Fantasy can get us back in touch with the make-believe world we knew as children. Not current with the state of young adult (YA) literature, I sought out an authority, a 13-year-old avid reader. She enthusiastically recommended this book, a funny, charming fantasy with a punch.

Linus Baker is a middle-aged caseworker with the Department in Charge of Magical Youth. Extreme Upper Management sends him to investigate an orphanage of special children on the coast.

Linus would be one of Eliot’s Hollow Men, a Walter Mitty without the daydreams. Prizing order and routine, he carries with him the 900+-page RULES AND REGULATIONS wherever he goes. His world is a rather joyless, gray sameness.

The orphanage contains only six children: Talia is a gnome, and thereby a master gardener; Phee is a forest sprite; Sal, a black teenager who’s been badly abused in the foster system, shapeshifts into a fluffy Pomeranian whenever scared, which is much of the time; Theodore is a wyvern, a mythical 2-legged winged creature (I had to look it up, too); and Chauncey is a…well, no one’s really sure what Chauncey is, a kind of big-hearted jelly-fish-like creature who dreams of becoming a bellhop when he grows up.
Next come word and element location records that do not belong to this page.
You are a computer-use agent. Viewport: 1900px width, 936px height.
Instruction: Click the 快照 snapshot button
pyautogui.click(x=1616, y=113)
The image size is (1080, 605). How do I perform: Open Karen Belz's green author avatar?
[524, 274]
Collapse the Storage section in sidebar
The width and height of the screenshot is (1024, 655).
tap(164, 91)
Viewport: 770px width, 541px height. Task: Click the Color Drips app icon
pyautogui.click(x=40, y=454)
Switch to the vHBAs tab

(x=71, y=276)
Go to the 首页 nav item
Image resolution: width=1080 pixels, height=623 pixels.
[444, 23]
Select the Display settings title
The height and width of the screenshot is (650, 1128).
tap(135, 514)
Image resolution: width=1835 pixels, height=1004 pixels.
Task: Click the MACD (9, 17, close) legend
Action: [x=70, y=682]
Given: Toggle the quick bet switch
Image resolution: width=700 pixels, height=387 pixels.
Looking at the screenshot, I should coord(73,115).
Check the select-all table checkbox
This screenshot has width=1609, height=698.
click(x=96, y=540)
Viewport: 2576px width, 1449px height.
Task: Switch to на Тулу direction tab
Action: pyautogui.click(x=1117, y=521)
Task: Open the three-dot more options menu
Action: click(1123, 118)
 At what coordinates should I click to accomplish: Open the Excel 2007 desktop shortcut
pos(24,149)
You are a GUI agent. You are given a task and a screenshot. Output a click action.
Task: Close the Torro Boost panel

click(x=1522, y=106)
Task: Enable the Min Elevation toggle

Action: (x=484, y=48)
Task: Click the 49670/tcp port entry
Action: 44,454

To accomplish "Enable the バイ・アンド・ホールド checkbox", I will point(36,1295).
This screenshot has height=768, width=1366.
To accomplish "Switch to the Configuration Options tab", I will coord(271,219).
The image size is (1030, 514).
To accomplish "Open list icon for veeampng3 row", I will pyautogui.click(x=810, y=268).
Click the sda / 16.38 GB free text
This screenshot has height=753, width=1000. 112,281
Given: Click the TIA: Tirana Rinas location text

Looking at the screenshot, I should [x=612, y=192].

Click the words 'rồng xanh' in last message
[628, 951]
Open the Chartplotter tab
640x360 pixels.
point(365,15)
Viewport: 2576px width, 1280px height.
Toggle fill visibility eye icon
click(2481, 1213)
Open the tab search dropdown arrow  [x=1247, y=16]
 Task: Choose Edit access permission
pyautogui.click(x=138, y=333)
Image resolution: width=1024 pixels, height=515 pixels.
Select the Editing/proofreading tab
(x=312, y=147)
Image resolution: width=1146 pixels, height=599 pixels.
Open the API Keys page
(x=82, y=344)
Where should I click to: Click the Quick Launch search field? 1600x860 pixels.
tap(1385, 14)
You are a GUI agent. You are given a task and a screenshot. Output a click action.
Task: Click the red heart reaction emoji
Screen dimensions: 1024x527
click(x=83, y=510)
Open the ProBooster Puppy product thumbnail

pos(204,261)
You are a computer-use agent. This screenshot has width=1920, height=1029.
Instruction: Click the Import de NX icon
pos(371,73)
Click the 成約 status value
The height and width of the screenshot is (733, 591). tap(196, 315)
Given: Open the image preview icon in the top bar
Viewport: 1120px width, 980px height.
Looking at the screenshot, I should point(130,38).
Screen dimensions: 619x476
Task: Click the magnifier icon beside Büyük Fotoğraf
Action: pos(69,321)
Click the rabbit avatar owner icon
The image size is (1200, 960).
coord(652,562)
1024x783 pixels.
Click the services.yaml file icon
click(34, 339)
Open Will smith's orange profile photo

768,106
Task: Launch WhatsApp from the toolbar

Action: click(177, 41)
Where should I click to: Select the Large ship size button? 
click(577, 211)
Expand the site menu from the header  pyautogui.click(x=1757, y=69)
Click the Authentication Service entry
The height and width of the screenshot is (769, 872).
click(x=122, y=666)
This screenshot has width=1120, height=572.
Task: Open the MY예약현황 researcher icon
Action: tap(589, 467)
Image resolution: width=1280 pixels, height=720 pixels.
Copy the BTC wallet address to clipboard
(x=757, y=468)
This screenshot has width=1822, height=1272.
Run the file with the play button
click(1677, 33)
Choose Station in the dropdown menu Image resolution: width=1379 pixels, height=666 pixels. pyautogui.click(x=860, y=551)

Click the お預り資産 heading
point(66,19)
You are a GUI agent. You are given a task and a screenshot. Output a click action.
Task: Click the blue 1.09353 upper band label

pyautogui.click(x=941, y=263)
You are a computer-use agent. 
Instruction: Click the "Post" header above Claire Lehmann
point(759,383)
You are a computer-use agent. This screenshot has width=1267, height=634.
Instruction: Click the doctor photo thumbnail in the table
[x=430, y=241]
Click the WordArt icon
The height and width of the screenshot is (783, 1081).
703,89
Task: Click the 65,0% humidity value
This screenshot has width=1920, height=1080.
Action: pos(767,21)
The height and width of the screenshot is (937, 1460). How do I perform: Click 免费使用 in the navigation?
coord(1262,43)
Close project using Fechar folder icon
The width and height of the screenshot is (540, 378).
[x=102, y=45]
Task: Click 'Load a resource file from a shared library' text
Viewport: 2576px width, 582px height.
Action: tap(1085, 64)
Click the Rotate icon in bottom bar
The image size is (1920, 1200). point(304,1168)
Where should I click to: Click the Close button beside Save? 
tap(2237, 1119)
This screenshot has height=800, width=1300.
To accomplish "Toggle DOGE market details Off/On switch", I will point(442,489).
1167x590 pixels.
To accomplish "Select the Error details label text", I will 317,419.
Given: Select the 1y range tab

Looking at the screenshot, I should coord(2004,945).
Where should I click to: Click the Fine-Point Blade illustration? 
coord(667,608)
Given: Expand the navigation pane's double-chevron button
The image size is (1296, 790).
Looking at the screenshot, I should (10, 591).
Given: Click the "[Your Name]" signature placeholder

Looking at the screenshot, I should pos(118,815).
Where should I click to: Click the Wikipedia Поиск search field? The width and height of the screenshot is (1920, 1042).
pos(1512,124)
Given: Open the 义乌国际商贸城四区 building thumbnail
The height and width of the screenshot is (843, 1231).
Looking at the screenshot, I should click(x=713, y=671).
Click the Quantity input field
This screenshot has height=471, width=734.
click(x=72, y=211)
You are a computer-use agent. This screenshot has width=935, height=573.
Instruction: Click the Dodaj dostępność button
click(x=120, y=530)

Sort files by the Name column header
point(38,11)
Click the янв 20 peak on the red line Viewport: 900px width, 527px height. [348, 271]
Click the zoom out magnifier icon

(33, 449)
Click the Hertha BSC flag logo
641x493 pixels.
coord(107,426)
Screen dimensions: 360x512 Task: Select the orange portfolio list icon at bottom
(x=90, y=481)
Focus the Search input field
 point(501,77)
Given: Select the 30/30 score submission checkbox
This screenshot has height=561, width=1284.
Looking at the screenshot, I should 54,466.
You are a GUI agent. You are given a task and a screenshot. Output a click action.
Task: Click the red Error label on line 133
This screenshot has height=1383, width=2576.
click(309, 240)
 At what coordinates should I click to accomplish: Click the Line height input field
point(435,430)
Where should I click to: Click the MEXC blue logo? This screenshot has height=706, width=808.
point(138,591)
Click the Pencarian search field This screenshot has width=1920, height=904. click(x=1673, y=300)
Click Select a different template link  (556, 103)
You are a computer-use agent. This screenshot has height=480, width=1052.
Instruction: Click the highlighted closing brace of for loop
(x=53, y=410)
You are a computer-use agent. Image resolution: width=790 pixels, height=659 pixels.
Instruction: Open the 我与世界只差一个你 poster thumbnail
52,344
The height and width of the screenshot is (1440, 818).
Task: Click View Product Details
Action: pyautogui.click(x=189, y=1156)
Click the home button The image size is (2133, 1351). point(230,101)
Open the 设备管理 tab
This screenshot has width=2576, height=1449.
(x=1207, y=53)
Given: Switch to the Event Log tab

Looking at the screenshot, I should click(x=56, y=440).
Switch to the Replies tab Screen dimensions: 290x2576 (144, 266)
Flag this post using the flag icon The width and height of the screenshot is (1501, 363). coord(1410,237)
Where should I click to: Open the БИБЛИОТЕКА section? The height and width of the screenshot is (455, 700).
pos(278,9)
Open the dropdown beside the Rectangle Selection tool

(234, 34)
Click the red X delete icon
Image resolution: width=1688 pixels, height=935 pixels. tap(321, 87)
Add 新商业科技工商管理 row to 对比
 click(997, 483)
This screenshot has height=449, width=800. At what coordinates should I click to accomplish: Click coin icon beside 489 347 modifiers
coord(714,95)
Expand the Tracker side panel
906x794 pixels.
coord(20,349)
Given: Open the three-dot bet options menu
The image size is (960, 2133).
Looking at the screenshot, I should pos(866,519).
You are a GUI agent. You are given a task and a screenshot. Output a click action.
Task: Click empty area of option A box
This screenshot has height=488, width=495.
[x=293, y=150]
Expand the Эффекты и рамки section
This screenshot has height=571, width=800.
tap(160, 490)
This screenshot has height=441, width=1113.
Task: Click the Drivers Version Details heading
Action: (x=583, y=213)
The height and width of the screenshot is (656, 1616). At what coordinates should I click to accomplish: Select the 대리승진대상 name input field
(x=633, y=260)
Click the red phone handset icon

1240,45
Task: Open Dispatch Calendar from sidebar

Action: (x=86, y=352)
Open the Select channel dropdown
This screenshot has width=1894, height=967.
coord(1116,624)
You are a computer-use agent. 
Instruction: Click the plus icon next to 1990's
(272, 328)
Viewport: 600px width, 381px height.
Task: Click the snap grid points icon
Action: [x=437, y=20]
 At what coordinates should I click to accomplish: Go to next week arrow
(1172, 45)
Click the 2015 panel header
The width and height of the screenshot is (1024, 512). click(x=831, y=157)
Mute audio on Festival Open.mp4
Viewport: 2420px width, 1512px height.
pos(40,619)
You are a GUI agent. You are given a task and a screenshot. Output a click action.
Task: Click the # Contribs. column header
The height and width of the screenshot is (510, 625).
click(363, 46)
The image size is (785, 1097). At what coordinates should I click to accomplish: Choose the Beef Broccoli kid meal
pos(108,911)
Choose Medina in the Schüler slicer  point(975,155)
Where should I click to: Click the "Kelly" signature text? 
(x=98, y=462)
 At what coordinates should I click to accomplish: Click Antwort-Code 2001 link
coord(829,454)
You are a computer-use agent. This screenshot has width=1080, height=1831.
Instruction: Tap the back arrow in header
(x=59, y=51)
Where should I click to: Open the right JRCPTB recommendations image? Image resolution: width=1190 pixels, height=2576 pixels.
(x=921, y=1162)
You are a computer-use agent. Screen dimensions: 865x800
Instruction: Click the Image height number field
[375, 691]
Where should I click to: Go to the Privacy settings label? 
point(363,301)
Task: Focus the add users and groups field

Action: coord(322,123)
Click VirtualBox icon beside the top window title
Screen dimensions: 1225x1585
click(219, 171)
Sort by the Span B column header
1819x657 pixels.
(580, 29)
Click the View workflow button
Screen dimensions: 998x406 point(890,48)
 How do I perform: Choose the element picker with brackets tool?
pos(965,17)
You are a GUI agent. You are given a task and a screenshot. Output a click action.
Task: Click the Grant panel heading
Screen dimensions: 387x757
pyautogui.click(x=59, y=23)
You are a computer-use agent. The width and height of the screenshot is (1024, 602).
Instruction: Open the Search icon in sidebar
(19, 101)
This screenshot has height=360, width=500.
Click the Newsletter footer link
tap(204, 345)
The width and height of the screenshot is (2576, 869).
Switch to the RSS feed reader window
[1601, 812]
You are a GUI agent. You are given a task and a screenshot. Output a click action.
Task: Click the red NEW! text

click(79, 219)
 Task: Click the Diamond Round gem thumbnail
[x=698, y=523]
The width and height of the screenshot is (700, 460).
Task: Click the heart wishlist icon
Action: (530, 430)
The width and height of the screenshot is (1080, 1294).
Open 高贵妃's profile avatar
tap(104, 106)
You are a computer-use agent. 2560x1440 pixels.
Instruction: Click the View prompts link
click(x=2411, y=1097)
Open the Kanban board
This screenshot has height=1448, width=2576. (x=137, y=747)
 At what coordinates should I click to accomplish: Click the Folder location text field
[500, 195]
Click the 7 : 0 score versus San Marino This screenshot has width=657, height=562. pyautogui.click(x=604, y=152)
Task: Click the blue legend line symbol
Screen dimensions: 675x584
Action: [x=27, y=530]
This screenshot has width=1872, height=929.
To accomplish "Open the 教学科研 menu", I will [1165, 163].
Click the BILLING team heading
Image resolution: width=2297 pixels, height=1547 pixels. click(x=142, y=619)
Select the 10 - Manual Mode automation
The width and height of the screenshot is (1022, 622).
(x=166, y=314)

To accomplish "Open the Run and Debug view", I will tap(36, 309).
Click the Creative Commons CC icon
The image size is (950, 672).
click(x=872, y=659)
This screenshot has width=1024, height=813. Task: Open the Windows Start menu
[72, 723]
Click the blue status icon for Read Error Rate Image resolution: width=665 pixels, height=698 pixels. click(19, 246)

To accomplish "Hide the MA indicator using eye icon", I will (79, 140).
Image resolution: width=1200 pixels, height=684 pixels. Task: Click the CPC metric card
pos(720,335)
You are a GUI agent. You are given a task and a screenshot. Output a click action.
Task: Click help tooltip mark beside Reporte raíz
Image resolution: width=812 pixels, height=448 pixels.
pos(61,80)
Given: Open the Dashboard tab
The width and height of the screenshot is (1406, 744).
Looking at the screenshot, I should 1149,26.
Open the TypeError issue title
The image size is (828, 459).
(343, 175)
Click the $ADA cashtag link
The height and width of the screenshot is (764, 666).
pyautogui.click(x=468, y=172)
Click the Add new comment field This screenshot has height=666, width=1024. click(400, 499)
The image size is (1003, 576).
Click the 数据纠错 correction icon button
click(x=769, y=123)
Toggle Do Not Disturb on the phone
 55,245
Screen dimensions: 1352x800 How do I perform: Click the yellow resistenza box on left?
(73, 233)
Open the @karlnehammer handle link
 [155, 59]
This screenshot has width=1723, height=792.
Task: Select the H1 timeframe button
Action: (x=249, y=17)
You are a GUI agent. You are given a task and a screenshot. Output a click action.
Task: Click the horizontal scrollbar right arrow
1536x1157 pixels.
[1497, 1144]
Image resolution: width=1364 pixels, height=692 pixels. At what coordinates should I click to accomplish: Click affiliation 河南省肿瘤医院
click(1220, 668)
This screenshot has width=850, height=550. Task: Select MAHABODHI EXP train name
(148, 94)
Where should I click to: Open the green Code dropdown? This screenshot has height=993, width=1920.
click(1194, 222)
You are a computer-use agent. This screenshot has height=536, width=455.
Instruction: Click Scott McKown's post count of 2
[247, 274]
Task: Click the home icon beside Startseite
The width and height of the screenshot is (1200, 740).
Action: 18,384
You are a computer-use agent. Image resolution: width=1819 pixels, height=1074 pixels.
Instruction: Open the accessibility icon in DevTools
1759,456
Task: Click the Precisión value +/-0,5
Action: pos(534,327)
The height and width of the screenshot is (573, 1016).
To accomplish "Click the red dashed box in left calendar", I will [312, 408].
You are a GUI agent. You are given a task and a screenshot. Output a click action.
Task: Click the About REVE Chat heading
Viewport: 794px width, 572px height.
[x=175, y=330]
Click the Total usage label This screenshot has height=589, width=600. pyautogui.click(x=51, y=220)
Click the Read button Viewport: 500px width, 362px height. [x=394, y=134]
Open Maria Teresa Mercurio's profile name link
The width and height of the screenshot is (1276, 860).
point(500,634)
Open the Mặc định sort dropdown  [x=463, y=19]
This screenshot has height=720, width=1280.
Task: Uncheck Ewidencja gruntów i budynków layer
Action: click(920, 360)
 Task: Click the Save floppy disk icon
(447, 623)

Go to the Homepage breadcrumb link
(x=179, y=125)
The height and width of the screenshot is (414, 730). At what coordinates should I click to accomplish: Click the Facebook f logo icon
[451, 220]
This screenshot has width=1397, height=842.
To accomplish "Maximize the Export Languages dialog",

The sixth child is Lucifer, son of Satan, called Lucy, who is 6 years, 6 months, and 6 days old. He, too, has been abandoned—but why would we ever expect Satan to be a model parent?

Think Miss Peregrine’s Home for Peculiar Children, only with the Antichrist. Linus is at first unnerved by these extraordinary children. “I am evil incarnate,” Lucy roars. (Imagine a 6-year-old having an especially bad day.) “I am the blight upon the skin of this world. And I will bring it to its knees. Prepare for the End of Days! Your time has come, and the rivers will run with the blood of the innocents!” Talia sighs. “He’s such a drama queen.”

Overseeing and protecting the orphans is the kindly Arthur Parnassus, who believes each child is special and has special gifts if nurtured and given the freedom to develop them. Even Lucy. Especially Lucy. Arthur recognizes them as unique beings, each to be valued for the special experiences and talents he or she possesses. Not surprisingly, to the townsfolk, they are monsters.

Like Linus, the reader may initially find the children unsettling, but soon comes to see them as, yes, okay, maybe strange, but also strangely wonderful beings.

The book could be read simply as a plea to respect and value differences, but that is only half the story. This whimsical, sweet and humorous tale suggests that we not just tolerate differences but celebrate them, for they can enrich, enhance, and add color to our own lives, changing one’s monochrome world into something absolutely cerulean.

This review first appeared in The Columbia River Reader (May 15, 2023.) Reprinted with permission.